WORK INSTRUCTIONS —
A - In the text about Kiri Te Kanawa, what role has she been playing in La Fille du Regiment?
B - Rewrite everything from "After making her" down to "her impeccable phrasing." in the text about Kiri Te Kanawa, swapping "Covent Garden" for "the Royal Opera House".

TEXT SHOWN —
Dame Kiri Te Kanawa turns 70 today, and she is spending her birthday night on London’s Royal Opera House stage performing in the first opera she saw at Covent Garden (forty years ago, starring Luciano Pavarotti and Dame Joan Sutherland), Donizetti’s farce La Fille du Regiment, in which she has been playing the Duchesse de Crackentorp. She has told British broadcaster ITV that the cameo will be her last role—the voice is fine but the knees are going.

“It’s a small part so it’s not going to take up too much of my energy, apart from my knees,” she said. “My knees don’t like the stage at all now.

“There’s relief that the pressure is off. It’s a very, very high energy job and a lot is expected of you–you’re really expected to do … more than you can cope with sometimes.”

After making her professional debut in 1968 on Mozart’s The Magic Flute, Te Kanawa became an international sensation in 1971 on the strength of her dazzling performance as the Countess in another Mozart opera, The Marriage of Figaro, first with the Santa Fe Opera in New Mexcio in July 1971 and, on December 1, 1971, at Covent Garden. Almost a half-century since she first appeared on stage, Dame Kiri is regarded as the epitome of grace and dignity as a performer, much as her warm lyric soprano voice brooks few comparisons in her time for its soulful expressiveness, rich tone and her impeccable phrasing.

PROVIDED DATA —

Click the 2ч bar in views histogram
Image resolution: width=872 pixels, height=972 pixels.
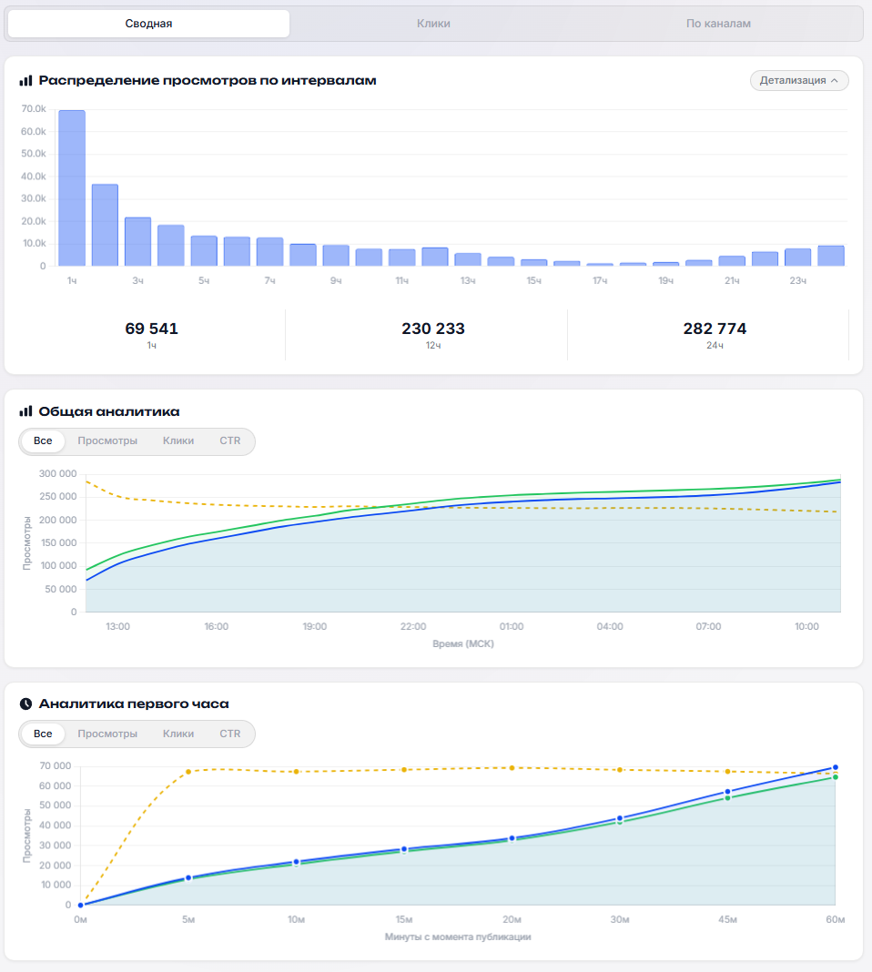[x=105, y=225]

ANSWER SET —
A - The Duchesse de Crackentorp.

B -
After making her professional debut in 1968 on Mozart’s The Magic Flute, Te Kanawa became an international sensation in 1971 on the strength of her dazzling performance as the Countess in another Mozart opera, The Marriage of Figaro, first with the Santa Fe Opera in New Mexcio in July 1971 and, on December 1, 1971, at the Royal Opera House. Almost a half-century since she first appeared on stage, Dame Kiri is regarded as the epitome of grace and dignity as a performer, much as her warm lyric soprano voice brooks few comparisons in her time for its soulful expressiveness, rich tone and her impeccable phrasing.